**Exercise goal**
Format every line of the listing below as a Markdown table with the columns Row and Line, numbering the rows in order and omitting blank lines.

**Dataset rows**

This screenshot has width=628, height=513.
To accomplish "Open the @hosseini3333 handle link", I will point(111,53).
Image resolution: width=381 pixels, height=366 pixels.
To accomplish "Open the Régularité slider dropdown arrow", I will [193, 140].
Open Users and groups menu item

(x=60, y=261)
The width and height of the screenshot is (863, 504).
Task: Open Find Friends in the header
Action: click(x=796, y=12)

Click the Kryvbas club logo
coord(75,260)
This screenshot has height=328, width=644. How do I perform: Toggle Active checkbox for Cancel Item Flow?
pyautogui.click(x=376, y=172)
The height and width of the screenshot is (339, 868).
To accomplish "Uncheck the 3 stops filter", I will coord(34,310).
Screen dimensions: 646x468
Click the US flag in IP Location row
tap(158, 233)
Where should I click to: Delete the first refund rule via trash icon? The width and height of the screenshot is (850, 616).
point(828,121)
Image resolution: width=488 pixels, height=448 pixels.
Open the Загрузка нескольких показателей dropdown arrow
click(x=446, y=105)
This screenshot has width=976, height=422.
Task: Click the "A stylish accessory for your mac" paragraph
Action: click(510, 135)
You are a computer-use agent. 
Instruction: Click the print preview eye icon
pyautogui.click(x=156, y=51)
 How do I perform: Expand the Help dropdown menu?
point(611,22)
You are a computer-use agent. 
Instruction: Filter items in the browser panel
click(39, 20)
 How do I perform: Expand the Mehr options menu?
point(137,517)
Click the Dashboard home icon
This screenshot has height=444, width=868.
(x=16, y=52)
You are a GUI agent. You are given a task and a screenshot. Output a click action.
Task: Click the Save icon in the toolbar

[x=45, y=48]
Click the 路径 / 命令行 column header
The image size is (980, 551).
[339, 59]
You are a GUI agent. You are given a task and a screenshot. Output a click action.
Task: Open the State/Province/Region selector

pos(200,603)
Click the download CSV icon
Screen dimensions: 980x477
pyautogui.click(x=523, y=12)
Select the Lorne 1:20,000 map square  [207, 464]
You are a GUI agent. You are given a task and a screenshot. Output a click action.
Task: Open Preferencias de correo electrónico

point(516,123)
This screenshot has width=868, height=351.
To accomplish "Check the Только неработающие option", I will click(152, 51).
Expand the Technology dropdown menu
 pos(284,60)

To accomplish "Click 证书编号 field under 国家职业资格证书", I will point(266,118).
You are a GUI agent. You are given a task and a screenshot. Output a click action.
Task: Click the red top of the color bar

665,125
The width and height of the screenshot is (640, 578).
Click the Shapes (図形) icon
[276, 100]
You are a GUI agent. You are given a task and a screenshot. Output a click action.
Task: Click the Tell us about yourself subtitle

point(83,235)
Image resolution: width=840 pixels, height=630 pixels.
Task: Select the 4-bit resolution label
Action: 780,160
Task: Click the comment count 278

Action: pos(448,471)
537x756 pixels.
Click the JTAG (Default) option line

**Written answer**
| Row | Line |
|---|---|
| 1 | This screenshot has width=628, height=513. |
| 2 | To accomplish "Open the @hosseini3333 handle link", I will point(111,53). |
| 3 | Image resolution: width=381 pixels, height=366 pixels. |
| 4 | To accomplish "Open the Régularité slider dropdown arrow", I will [193, 140]. |
| 5 | Open Users and groups menu item |
| 6 | (x=60, y=261) |
| 7 | The width and height of the screenshot is (863, 504). |
| 8 | Task: Open Find Friends in the header |
| 9 | Action: click(x=796, y=12) |
| 10 | Click the Kryvbas club logo |
| 11 | coord(75,260) |
| 12 | This screenshot has height=328, width=644. How do I perform: Toggle Active checkbox for Cancel Item Flow? |
| 13 | pyautogui.click(x=376, y=172) |
| 14 | The height and width of the screenshot is (339, 868). |
| 15 | To accomplish "Uncheck the 3 stops filter", I will coord(34,310). |
| 16 | Screen dimensions: 646x468 |
| 17 | Click the US flag in IP Location row |
| 18 | tap(158, 233) |
| 19 | Where should I click to: Delete the first refund rule via trash icon? The width and height of the screenshot is (850, 616). |
| 20 | point(828,121) |
| 21 | Image resolution: width=488 pixels, height=448 pixels. |
| 22 | Open the Загрузка нескольких показателей dropdown arrow |
| 23 | click(x=446, y=105) |
| 24 | This screenshot has width=976, height=422. |
| 25 | Task: Click the "A stylish accessory for your mac" paragraph |
| 26 | Action: click(510, 135) |
| 27 | You are a computer-use agent.  |
| 28 | Instruction: Click the print preview eye icon |
| 29 | pyautogui.click(x=156, y=51) |
| 30 |  How do I perform: Expand the Help dropdown menu? |
| 31 | point(611,22) |
| 32 | You are a computer-use agent.  |
| 33 | Instruction: Filter items in the browser panel |
| 34 | click(39, 20) |
| 35 |  How do I perform: Expand the Mehr options menu? |
| 36 | point(137,517) |
| 37 | Click the Dashboard home icon |
| 38 | This screenshot has height=444, width=868. |
| 39 | (x=16, y=52) |
| 40 | You are a GUI agent. You are given a task and a screenshot. Output a click action. |
| 41 | Task: Click the Save icon in the toolbar |
| 42 | [x=45, y=48] |
| 43 | Click the 路径 / 命令行 column header |
| 44 | The image size is (980, 551). |
| 45 | [339, 59] |
| 46 | You are a GUI agent. You are given a task and a screenshot. Output a click action. |
| 47 | Task: Open the State/Province/Region selector |
| 48 | pos(200,603) |
| 49 | Click the download CSV icon |
| 50 | Screen dimensions: 980x477 |
| 51 | pyautogui.click(x=523, y=12) |
| 52 | Select the Lorne 1:20,000 map square  [207, 464] |
| 53 | You are a GUI agent. You are given a task and a screenshot. Output a click action. |
| 54 | Task: Open Preferencias de correo electrónico |
| 55 | point(516,123) |
| 56 | This screenshot has width=868, height=351. |
| 57 | To accomplish "Check the Только неработающие option", I will click(152, 51). |
| 58 | Expand the Technology dropdown menu |
| 59 |  pos(284,60) |
| 60 | To accomplish "Click 证书编号 field under 国家职业资格证书", I will point(266,118). |
| 61 | You are a GUI agent. You are given a task and a screenshot. Output a click action. |
| 62 | Task: Click the red top of the color bar |
| 63 | 665,125 |
| 64 | The width and height of the screenshot is (640, 578). |
| 65 | Click the Shapes (図形) icon |
| 66 | [276, 100] |
| 67 | You are a GUI agent. You are given a task and a screenshot. Output a click action. |
| 68 | Task: Click the Tell us about yourself subtitle |
| 69 | point(83,235) |
| 70 | Image resolution: width=840 pixels, height=630 pixels. |
| 71 | Task: Select the 4-bit resolution label |
| 72 | Action: 780,160 |
| 73 | Task: Click the comment count 278 |
| 74 | Action: pos(448,471) |
| 75 | 537x756 pixels. |
| 76 | Click the JTAG (Default) option line |